Start of Passage to read
I was dead tired after a full day of hiking, and when I saw the baby being swayed gently in this soft tunnel of cloth, I wished I could climb in there too. Then the women of the house began singing lullabies. I took out my little video camera and persuaded them to sing for it.
I couldn't see a thing, and I was trying to figure out how the camera worked, so the video is kind of jumpy and random. But I like the cute kid who keeps trying to get into the picture. And most of all I love the woman's voice; it's got a toughness and grit that remind me of 1930s folk recordings by grannies in coal-mining towns in Appalachia.
The woman singing is not the one in the video, by the way; it's the older woman, who was sitting to her left.
I kept encouraging them both to sing more, but at the end you can hear her say "Cukup! (choo-koop): "Enough!"
Here's how they looked in daylight, as we were saying goodbye the next day:
4 comments:
Hello Trish,
I love the lullaby and the image of the single bit of furniture.
I live in New Hampshire and heard you on the radio when you came home to visit.
I'm writing a story for the children's mag FACES about fishing boys of Sumatra who work offshore on jermals. Have you seen a jermal?
Can you tell me something about child fishermen or child labor in general in Indonesia?
Thank you. I am following your journey. Terry Farish
elephantrag.blogspot.com
That was so mesmerizing and addictive, really. I kept replaying the video trying to see if I can make sense of what she's singing or at least make out some words. Obviously I don't speak Dayak but I think I heard "menangis" (crying), "di gunung besar" (at the big mountain), "lihat lihat dekat ??? terbang" (look closely at the flying ???), "melihat di alam luas" (look at the vast nature). I guess when you live in deep borneo, everything does revolve around nature. Even your lullabies.
End of Passage to read
Set exercise A: Edit the records from their first line through the line containing "center [920, 152].", changing "Locate an element on the screen" to "Find an element on the screen" and leaving everything else the same.
Start of Records for the exercise
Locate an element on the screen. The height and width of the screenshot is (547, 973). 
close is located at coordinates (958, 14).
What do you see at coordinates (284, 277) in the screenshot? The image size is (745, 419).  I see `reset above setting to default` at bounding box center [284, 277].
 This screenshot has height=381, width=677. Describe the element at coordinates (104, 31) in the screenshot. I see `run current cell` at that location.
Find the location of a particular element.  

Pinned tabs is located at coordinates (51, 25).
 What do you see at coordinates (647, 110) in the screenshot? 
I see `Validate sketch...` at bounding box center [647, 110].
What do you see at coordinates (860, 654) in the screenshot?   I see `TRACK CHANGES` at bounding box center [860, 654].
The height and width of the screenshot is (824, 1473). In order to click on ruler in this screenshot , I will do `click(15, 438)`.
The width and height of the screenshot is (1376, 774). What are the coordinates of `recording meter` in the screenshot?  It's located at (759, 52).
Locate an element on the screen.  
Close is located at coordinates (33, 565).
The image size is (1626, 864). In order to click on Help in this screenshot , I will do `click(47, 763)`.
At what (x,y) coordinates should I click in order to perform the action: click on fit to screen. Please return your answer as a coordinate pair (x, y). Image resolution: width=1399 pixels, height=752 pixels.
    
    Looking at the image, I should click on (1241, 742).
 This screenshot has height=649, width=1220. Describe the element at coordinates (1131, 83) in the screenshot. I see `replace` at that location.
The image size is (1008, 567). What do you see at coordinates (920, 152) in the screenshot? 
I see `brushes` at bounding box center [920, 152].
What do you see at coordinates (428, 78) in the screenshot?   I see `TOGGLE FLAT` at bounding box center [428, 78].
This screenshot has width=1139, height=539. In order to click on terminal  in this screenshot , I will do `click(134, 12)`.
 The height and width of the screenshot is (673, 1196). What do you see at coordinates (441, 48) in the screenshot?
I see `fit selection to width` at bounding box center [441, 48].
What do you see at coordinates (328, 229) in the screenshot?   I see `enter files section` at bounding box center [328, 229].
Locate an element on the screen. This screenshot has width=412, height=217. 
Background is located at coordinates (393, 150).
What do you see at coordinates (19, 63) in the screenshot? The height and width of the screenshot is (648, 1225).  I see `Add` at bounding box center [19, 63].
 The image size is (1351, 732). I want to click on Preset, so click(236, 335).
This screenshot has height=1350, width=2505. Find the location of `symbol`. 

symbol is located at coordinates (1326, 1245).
End of Records for the exercise
Set exercise B: Summarize the lullaby post in two sentences.

Worked answer A:
Find an element on the screen. The height and width of the screenshot is (547, 973). 
close is located at coordinates (958, 14).
What do you see at coordinates (284, 277) in the screenshot? The image size is (745, 419).  I see `reset above setting to default` at bounding box center [284, 277].
 This screenshot has height=381, width=677. Describe the element at coordinates (104, 31) in the screenshot. I see `run current cell` at that location.
Find the location of a particular element.  

Pinned tabs is located at coordinates (51, 25).
 What do you see at coordinates (647, 110) in the screenshot? 
I see `Validate sketch...` at bounding box center [647, 110].
What do you see at coordinates (860, 654) in the screenshot?   I see `TRACK CHANGES` at bounding box center [860, 654].
The height and width of the screenshot is (824, 1473). In order to click on ruler in this screenshot , I will do `click(15, 438)`.
The width and height of the screenshot is (1376, 774). What are the coordinates of `recording meter` in the screenshot?  It's located at (759, 52).
Find an element on the screen.  
Close is located at coordinates (33, 565).
The image size is (1626, 864). In order to click on Help in this screenshot , I will do `click(47, 763)`.
At what (x,y) coordinates should I click in order to perform the action: click on fit to screen. Please return your answer as a coordinate pair (x, y). Image resolution: width=1399 pixels, height=752 pixels.
    
    Looking at the image, I should click on (1241, 742).
 This screenshot has height=649, width=1220. Describe the element at coordinates (1131, 83) in the screenshot. I see `replace` at that location.
The image size is (1008, 567). What do you see at coordinates (920, 152) in the screenshot? 
I see `brushes` at bounding box center [920, 152].

Worked answer B: After a full day of hiking, the writer saw a baby swaying in a soft tunnel of cloth, heard the women of the house begin singing lullabies, and persuaded them to sing for a small video camera. The resulting video is jumpy, but the writer loves the older woman's gritty voice, which recalls 1930s folk recordings from Appalachian coal-mining towns, and commenters responded with a question about child fishermen in Indonesia and an attempt to make out the words of the song.